Inference with Correlated Clusters

Wednesday, June 15, 2016: 9:10 AM
419 (Fisher-Bennett Hall)

Author(s): David M. Powell

Discussant: Prof. Pravin Trivedi

This paper introduces a method which permits valid inference given a finite number of heterogeneous, correlated clusters.  It is common in empirical analysis to use inference methods which assume that each unit is independent.  Panel data permit this assumption to be relaxed as it is possible to estimate the correlations across clusters and isolate the independent variation in each cluster for proper inference.  Clusters may be correlated for many reasons such as geographic proximity, similar institutions, comparable industry compositions, etc.  Moreover, with panel data, it is typical to include time fixed effects, which mechanically induce correlations across clusters.
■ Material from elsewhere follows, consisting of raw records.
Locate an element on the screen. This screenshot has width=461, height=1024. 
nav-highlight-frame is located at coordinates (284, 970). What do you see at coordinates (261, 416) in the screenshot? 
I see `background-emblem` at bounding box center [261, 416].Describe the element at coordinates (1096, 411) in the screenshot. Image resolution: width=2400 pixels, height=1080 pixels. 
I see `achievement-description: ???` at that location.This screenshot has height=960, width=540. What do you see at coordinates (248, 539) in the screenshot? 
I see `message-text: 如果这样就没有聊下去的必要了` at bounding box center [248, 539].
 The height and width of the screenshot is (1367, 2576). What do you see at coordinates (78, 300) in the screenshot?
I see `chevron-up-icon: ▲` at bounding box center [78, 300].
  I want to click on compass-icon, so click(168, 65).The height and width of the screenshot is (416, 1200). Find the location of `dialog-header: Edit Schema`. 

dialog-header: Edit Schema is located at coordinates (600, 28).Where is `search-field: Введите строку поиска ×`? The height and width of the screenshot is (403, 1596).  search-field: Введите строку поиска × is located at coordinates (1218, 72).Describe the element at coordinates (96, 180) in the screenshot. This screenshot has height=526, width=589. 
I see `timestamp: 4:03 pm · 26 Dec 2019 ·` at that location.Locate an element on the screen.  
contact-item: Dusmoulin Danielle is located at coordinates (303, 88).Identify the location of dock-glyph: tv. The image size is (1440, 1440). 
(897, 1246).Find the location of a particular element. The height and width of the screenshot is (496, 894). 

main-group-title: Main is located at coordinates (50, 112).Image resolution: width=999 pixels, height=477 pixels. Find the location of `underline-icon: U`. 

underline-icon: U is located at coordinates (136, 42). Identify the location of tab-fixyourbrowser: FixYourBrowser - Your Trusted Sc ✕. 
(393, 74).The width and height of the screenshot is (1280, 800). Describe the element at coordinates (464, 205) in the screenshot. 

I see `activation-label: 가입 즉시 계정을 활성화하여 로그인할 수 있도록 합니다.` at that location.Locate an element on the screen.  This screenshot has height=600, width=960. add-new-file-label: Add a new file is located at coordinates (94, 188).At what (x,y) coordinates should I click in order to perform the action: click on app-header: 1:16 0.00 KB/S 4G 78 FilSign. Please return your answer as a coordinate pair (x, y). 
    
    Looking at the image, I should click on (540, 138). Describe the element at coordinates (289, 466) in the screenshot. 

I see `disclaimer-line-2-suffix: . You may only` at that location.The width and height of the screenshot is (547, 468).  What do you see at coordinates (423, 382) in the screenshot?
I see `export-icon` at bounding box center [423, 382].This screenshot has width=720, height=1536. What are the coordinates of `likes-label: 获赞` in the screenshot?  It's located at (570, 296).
The introduced inference procedure uses a Wald statistic and simulates the distribution of this statistic in a manner that is valid even for a small number of clusters.  To account for correlations across clusters, the relationship between each cluster is estimated and only the independent component of  each cluster is used.  The method is simple to use and only requires one estimation of the model.  It can be employed for linear and nonlinear estimators.  I present several sets of simulations and show that the inference procedure consistently rejects at the appropriate rate, even in the presence of highly-correlated clusters in which traditional inference methods severely overreject.